After an Item
is emitted from a spider, it goes through several pipelines before it is exported.
If a spider needs to disable these pipelines, they can by overriding ITEM_PIPELINES
in custom_settings
.
See fedex.py
for an example.
When a spider has drop_attributes
, we remove those attributes from Feature
s, this happens early, so it may be re added by other pipelines later on.
When a spider has item_attributes
, they are applied to all the Item
s produced by the Spider
.
We don't override existing attributes, so the spider is free to override its own item_attributes
.
This typically includes brand details, however it can be any Item field as well as extras
where we again only override fields that haven't been set in spider.

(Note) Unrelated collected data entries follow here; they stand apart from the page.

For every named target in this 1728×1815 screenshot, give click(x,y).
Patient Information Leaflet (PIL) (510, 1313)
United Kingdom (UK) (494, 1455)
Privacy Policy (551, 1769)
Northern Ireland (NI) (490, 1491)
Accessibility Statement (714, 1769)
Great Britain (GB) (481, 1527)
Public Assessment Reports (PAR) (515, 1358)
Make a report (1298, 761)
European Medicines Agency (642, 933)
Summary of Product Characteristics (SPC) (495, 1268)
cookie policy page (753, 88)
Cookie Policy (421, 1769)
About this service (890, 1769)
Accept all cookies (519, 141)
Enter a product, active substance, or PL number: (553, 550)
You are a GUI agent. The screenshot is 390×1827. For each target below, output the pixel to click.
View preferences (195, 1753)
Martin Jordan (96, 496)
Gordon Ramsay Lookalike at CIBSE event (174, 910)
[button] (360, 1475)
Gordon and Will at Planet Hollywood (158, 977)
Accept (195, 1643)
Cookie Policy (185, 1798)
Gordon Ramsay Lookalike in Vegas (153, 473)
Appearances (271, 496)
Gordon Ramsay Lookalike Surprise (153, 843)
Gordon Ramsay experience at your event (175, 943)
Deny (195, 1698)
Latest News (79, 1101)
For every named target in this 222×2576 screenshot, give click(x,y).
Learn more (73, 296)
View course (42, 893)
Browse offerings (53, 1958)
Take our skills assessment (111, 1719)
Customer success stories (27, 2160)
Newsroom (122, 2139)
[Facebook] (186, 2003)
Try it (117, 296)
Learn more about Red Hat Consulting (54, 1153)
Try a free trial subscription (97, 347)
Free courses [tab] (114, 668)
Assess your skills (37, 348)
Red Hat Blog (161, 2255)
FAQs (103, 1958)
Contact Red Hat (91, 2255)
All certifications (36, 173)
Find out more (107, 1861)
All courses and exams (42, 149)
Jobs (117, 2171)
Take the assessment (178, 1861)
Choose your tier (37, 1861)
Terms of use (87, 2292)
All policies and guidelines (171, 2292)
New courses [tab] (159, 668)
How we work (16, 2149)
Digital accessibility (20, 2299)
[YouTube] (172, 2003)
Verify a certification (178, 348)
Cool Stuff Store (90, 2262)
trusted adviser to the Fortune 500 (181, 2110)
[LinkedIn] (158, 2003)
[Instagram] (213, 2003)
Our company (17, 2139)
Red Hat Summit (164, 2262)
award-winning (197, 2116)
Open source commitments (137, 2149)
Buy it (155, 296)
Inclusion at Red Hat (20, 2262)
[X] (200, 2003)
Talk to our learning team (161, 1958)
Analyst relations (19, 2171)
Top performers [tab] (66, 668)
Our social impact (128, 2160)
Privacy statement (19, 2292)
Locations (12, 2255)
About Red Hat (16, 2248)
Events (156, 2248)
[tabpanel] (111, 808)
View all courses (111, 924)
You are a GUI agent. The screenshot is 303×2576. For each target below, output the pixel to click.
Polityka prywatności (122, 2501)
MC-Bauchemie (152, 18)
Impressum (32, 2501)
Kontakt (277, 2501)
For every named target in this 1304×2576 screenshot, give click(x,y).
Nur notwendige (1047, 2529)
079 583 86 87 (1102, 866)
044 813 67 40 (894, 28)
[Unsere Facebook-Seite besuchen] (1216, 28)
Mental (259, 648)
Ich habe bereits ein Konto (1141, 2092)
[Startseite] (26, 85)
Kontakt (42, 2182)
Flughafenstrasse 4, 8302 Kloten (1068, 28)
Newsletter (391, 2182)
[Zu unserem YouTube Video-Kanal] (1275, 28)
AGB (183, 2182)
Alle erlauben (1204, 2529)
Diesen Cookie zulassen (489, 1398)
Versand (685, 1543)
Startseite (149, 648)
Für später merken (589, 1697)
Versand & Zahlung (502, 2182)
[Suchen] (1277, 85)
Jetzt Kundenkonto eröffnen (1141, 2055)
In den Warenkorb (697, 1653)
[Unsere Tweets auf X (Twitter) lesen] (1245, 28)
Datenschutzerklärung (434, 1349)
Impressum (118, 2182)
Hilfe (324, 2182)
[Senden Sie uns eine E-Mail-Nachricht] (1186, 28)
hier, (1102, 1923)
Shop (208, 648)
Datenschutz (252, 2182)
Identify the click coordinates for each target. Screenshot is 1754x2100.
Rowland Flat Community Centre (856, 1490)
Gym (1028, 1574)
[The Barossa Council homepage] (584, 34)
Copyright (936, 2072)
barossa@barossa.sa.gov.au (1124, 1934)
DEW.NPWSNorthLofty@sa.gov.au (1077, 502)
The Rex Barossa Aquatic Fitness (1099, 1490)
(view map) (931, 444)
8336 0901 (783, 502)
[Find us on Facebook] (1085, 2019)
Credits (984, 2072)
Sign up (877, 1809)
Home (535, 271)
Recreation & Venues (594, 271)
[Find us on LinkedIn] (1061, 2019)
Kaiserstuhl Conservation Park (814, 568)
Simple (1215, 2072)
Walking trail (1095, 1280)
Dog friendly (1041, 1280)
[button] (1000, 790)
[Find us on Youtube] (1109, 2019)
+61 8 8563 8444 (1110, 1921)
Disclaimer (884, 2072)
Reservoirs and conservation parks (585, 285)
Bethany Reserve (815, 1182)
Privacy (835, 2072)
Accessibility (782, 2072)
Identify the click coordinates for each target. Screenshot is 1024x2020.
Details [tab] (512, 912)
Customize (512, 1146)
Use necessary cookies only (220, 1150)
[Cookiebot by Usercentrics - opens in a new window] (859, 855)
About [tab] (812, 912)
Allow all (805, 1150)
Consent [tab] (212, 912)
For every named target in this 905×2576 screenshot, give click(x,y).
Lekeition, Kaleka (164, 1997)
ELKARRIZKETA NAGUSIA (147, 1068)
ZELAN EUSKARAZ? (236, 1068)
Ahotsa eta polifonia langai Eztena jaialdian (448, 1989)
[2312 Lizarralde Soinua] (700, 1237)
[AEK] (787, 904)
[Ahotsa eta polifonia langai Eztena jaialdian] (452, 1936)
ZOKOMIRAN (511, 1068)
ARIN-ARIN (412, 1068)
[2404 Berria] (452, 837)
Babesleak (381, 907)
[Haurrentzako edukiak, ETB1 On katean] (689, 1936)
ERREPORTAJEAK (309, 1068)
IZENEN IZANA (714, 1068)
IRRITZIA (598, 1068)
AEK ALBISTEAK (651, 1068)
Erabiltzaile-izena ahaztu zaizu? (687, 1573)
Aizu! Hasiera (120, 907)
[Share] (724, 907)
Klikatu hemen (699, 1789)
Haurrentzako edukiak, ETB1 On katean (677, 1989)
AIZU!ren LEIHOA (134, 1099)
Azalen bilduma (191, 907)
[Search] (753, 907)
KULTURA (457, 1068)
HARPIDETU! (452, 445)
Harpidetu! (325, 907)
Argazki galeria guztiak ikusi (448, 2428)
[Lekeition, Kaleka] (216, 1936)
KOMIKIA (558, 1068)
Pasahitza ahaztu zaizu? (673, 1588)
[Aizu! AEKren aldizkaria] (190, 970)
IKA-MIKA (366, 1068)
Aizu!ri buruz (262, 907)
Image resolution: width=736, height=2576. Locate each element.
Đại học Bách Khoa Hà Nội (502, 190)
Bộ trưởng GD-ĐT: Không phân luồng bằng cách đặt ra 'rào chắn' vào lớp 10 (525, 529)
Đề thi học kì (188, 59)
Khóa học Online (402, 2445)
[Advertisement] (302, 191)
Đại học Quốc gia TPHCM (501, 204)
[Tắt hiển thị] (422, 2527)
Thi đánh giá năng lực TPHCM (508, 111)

This normalises the country
attribute to a 2-letter country code.
It first checks if a country name has been provided, and if it can turn it onto a country code.
When this fails or no country
has been provided, we look at the Item
to work out the country code.
This can be disabled with a spider level attribute skip_auto_cc = True
.
-
Spider name: when the spider name ends with a single country code we apply that.
This can be disabled by setting
skip_auto_cc_spider_name = True
in the Spider. -
Domain name: when
website
has a country level tld we use it to set the country code.This can be disabled with
skip_auto_cc_domain = True
. -
Geocoding: when the above fail, we try to geocode the
Item
using its latitude and longitude.This can be disabled with
skip_auto_cc_geocoder = True
.
Items in Canada or the United States get state
cleaned up to a 2-letter state code.
Phone numbers and phone number-like extra attributes (fax
, *:phone
and *:fax
) are normalized to an international format.
We currently output the original data from spider if we fail to parse it.
We attempt to extract the postcode from Items
in Ireland or Great Britain that don't have postcode
but do have addr_full
.
We apply the https
scheme to Items with image
that are missing a URL scheme.
Items with image
that mentions logo
or favicon
get dropped.
Count Items that are flagged as closed and log other Items that may be closed. We do this for gathering statistics and debugging.
Attempt to match Items against Name Suggestion Index (NSI). When successful, we apply the attributes from NSI to the Item, not overriding the spider-provided attributes.
See NSI Matching for more details.
This can be disabled by setting nsi_id='N/A'
in the Spider.
Count missing and invalid properties provided by the spider. This pipeline will drop coordinate at and near Null Island, however it won't drop other invalid properties.